一度目は、17歳で1984年のロサンゼルス五輪に初出場し、1988年のソウルと1992年のバルセロナ五輪に出場した後だ。
この時、トーレス選手は25歳。当時の女子選手としては標準的な引退年齢だ。
しかし、33歳になった2000年のシドニー五輪で現役復帰した。
理由は「五輪で個人のメダルが欲しい」との理由だ。
ロス、ソウル、バルセロナの3大会で金メダルを含む4つのメダルを獲得しているが、すべてリレー種目でのメダル獲得だった。
シドニーでは、現役復帰の動機付けとなった「個人のメダル」を銅メダル3個はもちろん、加えてリレー種目で金メダル2個を獲得した。
そして2度目の引退をする。
今回の現役復帰までの道のりは、2006年に長女を出産し、キャスターなどをして充実した生活を送っていた。
しかし、出場したマスターズの大会で、現役トップレベルの記録が出たことから、40代での五輪出場への意欲がわいたという。
しかも、2度目の現役復帰の場となった2007年の全米選手権の50メートルと100メートルの自由形で優勝するし、今大会の100メートル自由形準決勝でマークした記録は自己ベストだという。
40歳を過ぎてからの驚異的な記録に、世間ではドーピングを疑われることもあるそうである、全くのデマのようだ。
それにしても、この気力はどこから来るのだろう。
レベルは違うが、個人的にも仕事をしていて、体力的だけでない、精神的な衰えを感じることがある。
30代前半までは、連夜で徹夜して無茶して仕上げた仕事の記憶が山ほどあるが、今では「とりあえず、今週の他の仕事に影響が出ないよう、まずは寝てから考えよう」となる。
中央公論社の元常務で50歳を過ぎてからデビューした、私の大好きな紀行作家の故宮脇俊三氏は、著作の中で「“この俺が書かずして誰が書く”という作品や“死んでも死に切れない”という作品であれば、作品を書くための気力を保つ動機付けになるが、私の書く鉄道の紀行文はそんなレベルじゃない。
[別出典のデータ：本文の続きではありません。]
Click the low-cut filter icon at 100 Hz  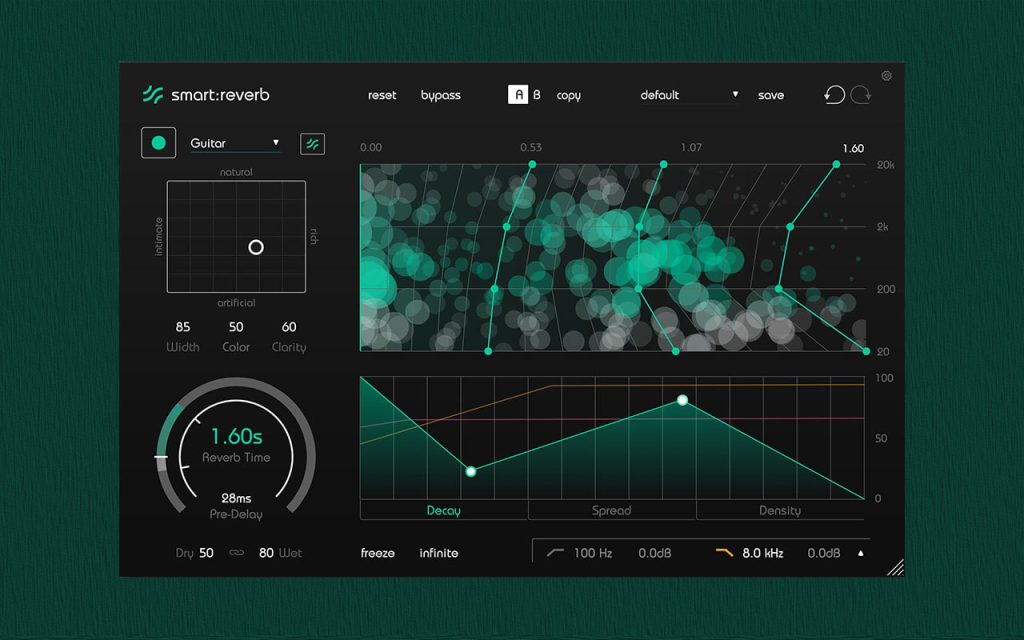pos(555,552)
だからサボらないように編集者にその都度、叱咤激励を含めたチェックを入れてもらう仕組みにした」という趣旨の事を言われていた。
つまり「作品を書く気力を保つ機会と動機の仕組み」を設定したのだ。
ダラ・トーレス選手の活躍で「肉体年齢」「精神年齢」などこれまで常識とされてきたスポーツ科学の概念がより研究されていくだろう。
「肉体は精神が統括している」をまさに示した事例だからだ。
もちろん、ベースには、凡人とは違う並外れた肉体と精神があるからだろうけれど「機会と動機付け」の仕組みがなければこの快挙はなかっただろう。
トーレス選手と学年で同期になる私としては、レベルは違うにせよ、こうなる「機会と動機付け」は研究し、見習うべきことがたくさんあると感じた次第である。